- As an extension of the notion of term (defined here), add the notation of polymorphically typed lambda calculus, an equality predicate, and the choice operator (I'll call it epsilon-- it's a function that takes predicates and forms a term that represents an arbitrary satisfier of the predicate, if one exists; otherwise, it just represents an arbitrary term).
- Take terms with boolean type as a drop-in replacement for atomic statements in that design. (It may seem strange to use them to replace
*atomic*statements, since they are*compound*statements, but bear with me. Rules will correspond to valid sequents, rather than to compound statements in the logic.) - Use lambda-calculus unification as a drop-in replacement for first-order unification. This includes normalization; we could either store the normal forms of statements in the KB or let the unification algorithm normalize on the spot, depending on whether space efficiency of the KB or time efficiency of the unifier is a bigger concern.
- Implement equational reasoning. Fundamentally, we treat an equality statement which has a given truth value, T, as if it represented two rules with that truth value: one justifying inferences in each direction, substituting one term for another. These rules cannot be stated as FOL rules, however, since they represent substitution of terms within larger statements. Nonetheless, the same basic propagation scheme for the truth values will work. In addition to the 2 pseudo-rules for each equality statement, we treat the system as knowing A=A for all terms A. Knuth-Bendix completion should be implemented eventually, which allows us to ignore one of the two inference directions for each equality statement without losing anything. Ultimately, I believe this means equational reasoning can be implemented as an extension to the normalization step of the unification algorithm (but I could be wrong here).
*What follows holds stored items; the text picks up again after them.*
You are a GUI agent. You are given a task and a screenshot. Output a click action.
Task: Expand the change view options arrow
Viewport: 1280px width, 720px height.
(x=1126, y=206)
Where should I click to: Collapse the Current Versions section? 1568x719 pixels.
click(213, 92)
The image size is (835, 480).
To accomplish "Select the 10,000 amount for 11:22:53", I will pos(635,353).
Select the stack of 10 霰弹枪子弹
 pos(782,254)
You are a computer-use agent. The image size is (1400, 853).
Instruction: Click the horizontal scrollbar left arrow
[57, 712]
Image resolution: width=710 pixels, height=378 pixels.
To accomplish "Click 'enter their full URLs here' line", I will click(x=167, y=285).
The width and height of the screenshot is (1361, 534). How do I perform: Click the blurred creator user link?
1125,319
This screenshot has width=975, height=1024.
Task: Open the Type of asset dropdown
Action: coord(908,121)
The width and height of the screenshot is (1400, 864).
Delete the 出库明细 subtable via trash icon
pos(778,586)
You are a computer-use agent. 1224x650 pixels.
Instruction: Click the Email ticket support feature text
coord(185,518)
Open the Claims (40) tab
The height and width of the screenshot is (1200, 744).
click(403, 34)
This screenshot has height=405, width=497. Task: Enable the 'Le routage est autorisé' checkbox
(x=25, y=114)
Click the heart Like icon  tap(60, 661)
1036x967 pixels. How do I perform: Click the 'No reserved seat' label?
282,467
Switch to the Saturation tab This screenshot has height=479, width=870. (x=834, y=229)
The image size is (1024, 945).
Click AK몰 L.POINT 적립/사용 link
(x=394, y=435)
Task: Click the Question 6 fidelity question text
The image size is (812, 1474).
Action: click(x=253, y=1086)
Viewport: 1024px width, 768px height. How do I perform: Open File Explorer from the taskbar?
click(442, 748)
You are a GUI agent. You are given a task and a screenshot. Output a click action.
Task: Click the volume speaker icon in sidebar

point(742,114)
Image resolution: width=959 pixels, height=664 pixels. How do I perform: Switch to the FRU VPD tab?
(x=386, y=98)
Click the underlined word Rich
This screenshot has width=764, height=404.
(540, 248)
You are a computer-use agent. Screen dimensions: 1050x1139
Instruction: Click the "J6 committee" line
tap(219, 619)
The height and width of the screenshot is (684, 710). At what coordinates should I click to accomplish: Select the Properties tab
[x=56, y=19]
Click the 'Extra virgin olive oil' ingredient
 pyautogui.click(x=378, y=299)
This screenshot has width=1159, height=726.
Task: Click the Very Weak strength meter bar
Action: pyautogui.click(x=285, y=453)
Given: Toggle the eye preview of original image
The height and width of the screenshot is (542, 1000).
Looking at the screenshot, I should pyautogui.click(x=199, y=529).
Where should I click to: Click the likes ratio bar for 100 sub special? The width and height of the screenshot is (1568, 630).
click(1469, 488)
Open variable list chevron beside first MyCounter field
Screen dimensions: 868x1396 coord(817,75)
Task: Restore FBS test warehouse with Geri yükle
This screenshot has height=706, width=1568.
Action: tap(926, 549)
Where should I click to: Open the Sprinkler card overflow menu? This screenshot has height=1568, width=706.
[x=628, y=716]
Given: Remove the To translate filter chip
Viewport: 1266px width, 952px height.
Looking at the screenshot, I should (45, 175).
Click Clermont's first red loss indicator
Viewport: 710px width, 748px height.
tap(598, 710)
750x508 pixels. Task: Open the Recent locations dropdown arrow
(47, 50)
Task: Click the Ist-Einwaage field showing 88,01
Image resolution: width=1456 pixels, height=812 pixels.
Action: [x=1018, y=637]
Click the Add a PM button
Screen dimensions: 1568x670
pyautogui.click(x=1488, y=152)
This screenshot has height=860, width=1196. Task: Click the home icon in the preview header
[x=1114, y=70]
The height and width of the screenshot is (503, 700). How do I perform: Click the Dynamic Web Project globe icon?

- Finally, we also need one hypothetical reasoning rule: if assuming A implies B with truth calue TV1, and assuming B implies A with truth value TV2, then A=B with truth value (& TV1 TV2) for an appropriate &-formula. Rather than implementing this as one complicated hypothetical reasoning step, it seems to me that the most convenient way would be to implement rule-level reasoning in general (ie, a query can be a rule, rules can be combined with other rules to produce new rules, etc) and then add this as a way of recording high-probability mutual implication.

PS:

In addition to the above reasoning system, for HOL Light, we also need the axiom of choice and the axiom of infinity. (The axiom of extensionality is covered by normalization.) Both of these axioms are very much "mathematical" in nature, and it isn't clear whether they are needed for more common-sense reasoning. (My suspicion is that they would emerge in other forms, ie, in coding the KB we'd encode something like these plus much more.)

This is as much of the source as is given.